Coming October 2022: "The Last Folk Hero: The Life and Myth of Bo Jackson"

Eleven years later

It’s very hard to believe, and understand how, the events of September 11, 2001 took place 11 years ago.

Eleven years.

I was 29. I was single. I had no kids. I had a crappy apartment; a five-floor walkup in New York City. I was engaged to be married. I was a different person; certainly more naive and innocent—even without being particularly naive or innocent.

On the morning on Sept. 11, I was in a car with there other Sports Illustrated staffers, driving to Jack McCallum’s golf outing in New Jersey. We were driving through the city, not listening to the radio, when we saw people lining the streets. At some point, we drove past the Trade Center, looked up and saw a big hole. We turned the radio on, and heard a plane had crashed into the side. We all assumed the same thing: Probably a prop plane. Maybe three or four dead.

As we headed toward the Lincoln Tunnel, I saw a plane in the distance flying toward the Twin Towers. I thought very little of it …

•••

The next few hours and days and weeks were the lowest of my life. I’m not just saying that. To be a New Yorker in September, 2001 was to live a nonstop funeral. It was so incredibly painful. The girlfriend (now wife) had an apartment on 15th and Third, not all that far from Ground Zero. We could smell the burning rubble at all hours. Still, if I close my eyes real tight, I can sense the toxic odor. We all wanted to help but, there wasn’t all that much to do. We volunteered hanging up signs and serving food to the rescue workers. Mostly, we just sorta wallowed. Helpless. Hurting. Lost.

Nearby, at the park in Union Square, a vigil came alive. There were musicians and speakers and signs and chalk etchings. I was there all the time; the wife almost never. We had different reactions to the pain. I needed to experience and feel and confront. She needed to keep more of a distance.

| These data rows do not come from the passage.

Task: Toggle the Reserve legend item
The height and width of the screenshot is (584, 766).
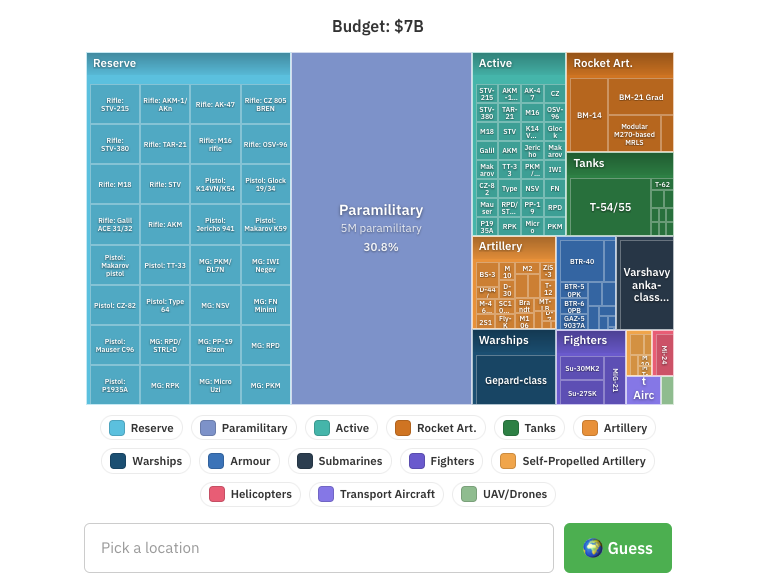Action: (141, 428)
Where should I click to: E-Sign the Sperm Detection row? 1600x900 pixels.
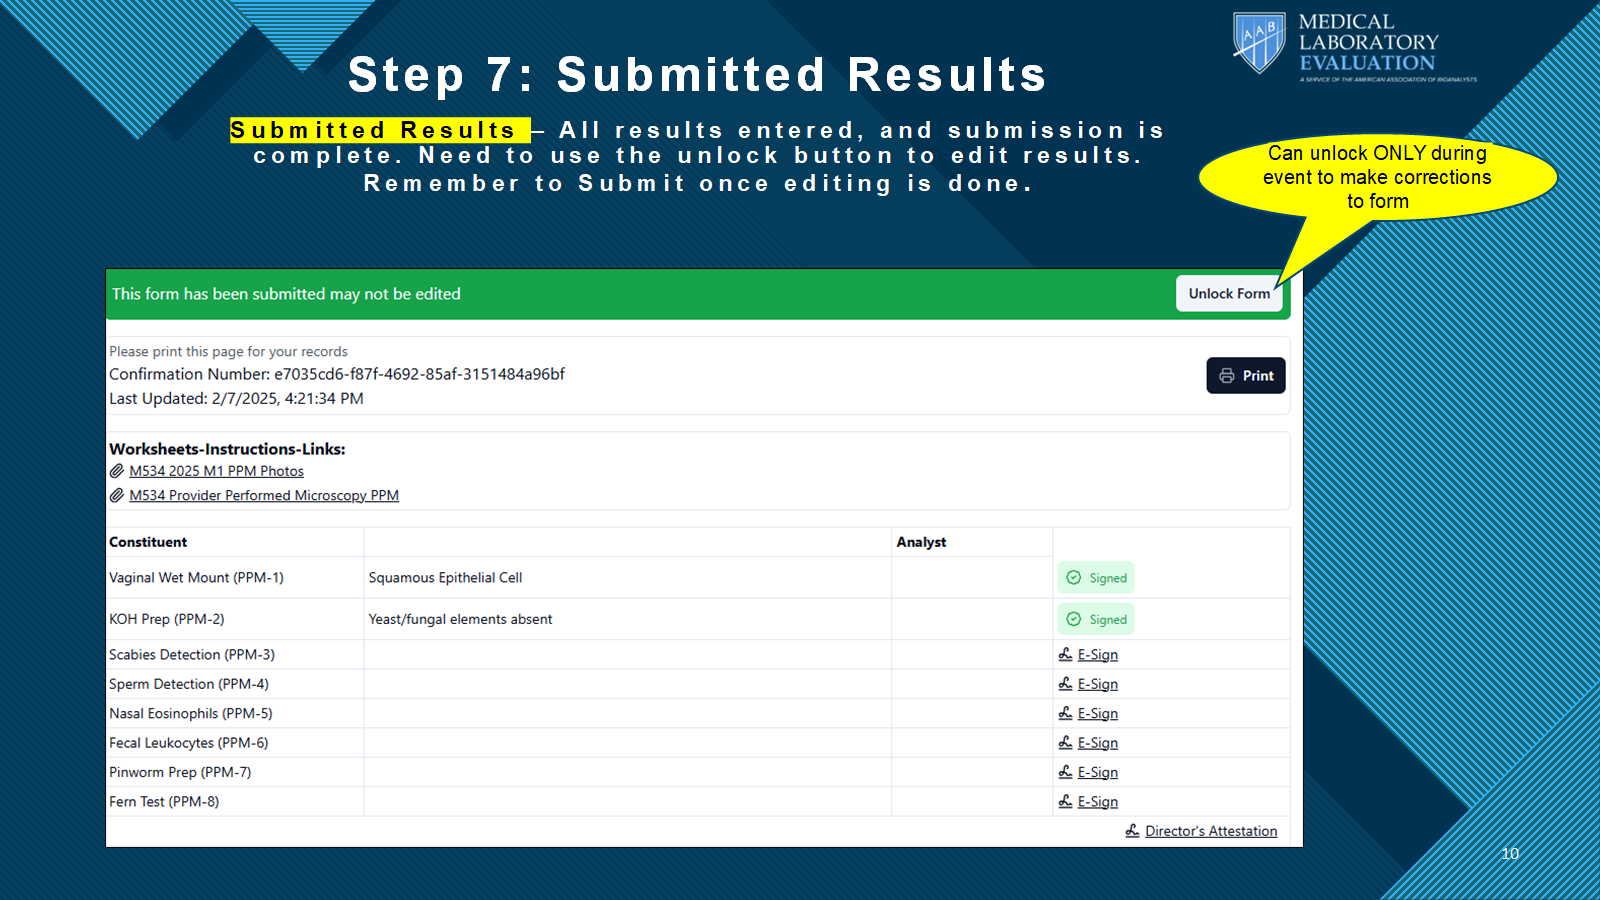pos(1097,685)
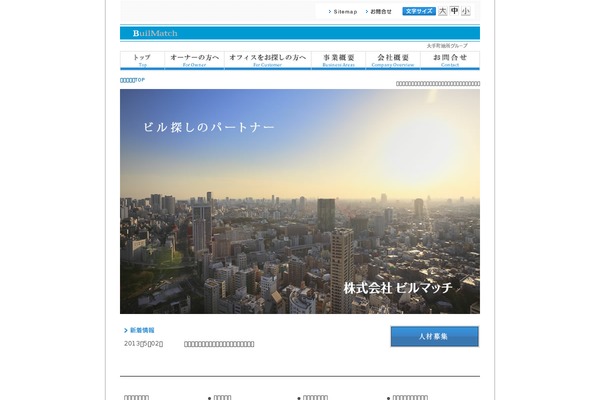This screenshot has width=600, height=400.
Task: Set text size to small (小)
Action: pyautogui.click(x=465, y=11)
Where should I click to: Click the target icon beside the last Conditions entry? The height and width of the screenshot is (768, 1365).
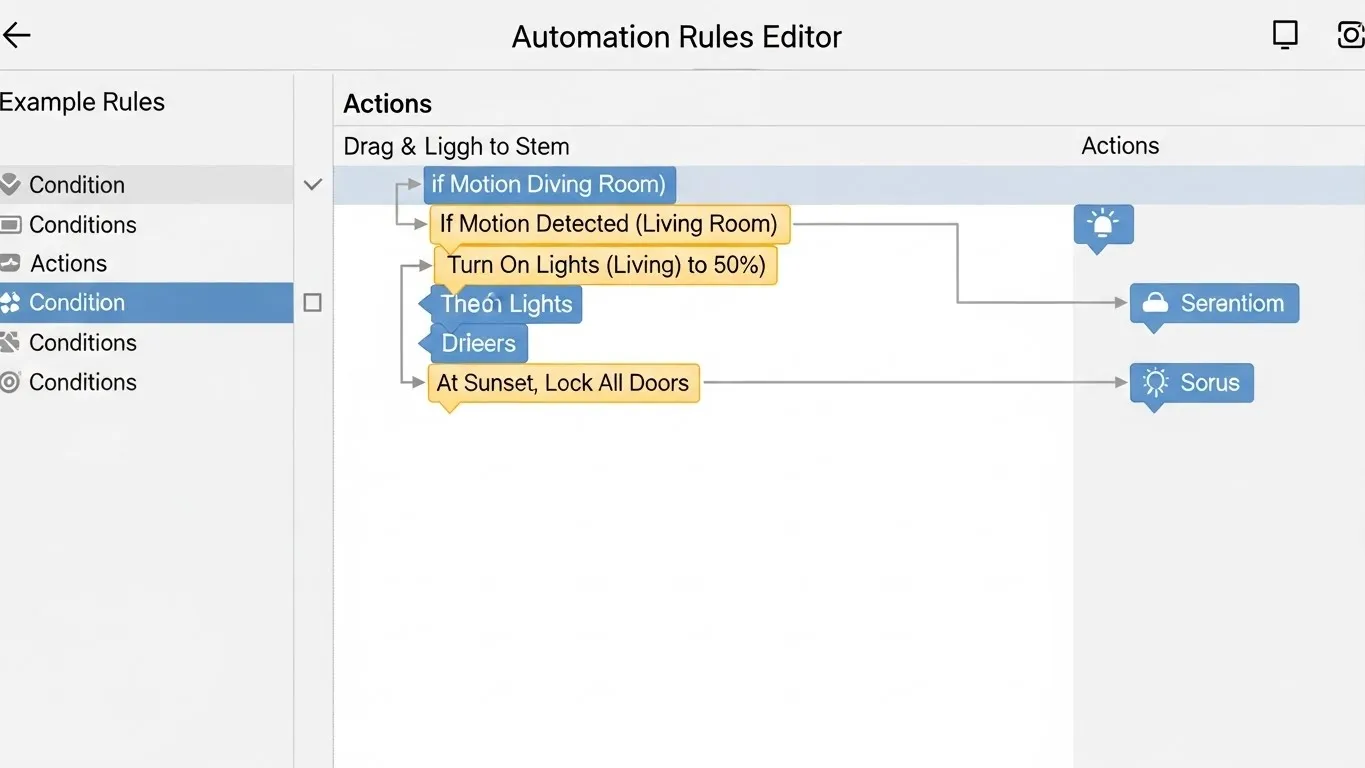click(11, 382)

Anyhow, I put together an album with pictures and flyers and the like, which one day I’ll give to my kids. It’s nothing particularly deep, but it’s how I was thinking …

9/25/01 New York City

It’s been exactly two weeks since the World Trade Center was attacked. Nobody seems to have yet recovered. We live on 15th and 3rd, and until recently our air smelled of a combination of metal, fire, ash and death. Almost all of the pictures in this album were taken in Union Square Park (two blocks away), where vigils of flowers and music and posters and candles have bloomed ever since terrible Sept. 11. The saddest things are all the fliers—mostly young 20-somethings who had no reason to suspect their lives were about to end. Their faces, usually smiling, often with a baby or wife or husband, are haunting images. They are the people we’ve left behind. Our lives go on, but theirs do not. I don’t believe there’s a reason or a purpose. The only thing I can take from it all is—Enjoy life. Every day, try and remember how fortunate you are to be taking in oxygen; how any coming day can be your last. Live with passion—eat the richest of foods. Travel. See things you’ve never seen and talk to everyone.

The World Trade Center attacks hit close to home in so many ways. The Newark-San Francisco flight that crashed was one I’ve flown. A husband of one of Leah’s bridesmaids died in the WTC, as did a cousin of one of my co-workers. Every day, Catherine accurately said, was like visiting the Holocaust Museum. Pure sadness.

If you’re reading this and it’s 2005 or 2020 or 2050 or whenever, look at the faces on the leaflets and think of the lives they’ll never live. Then go out and live yours to the fullest.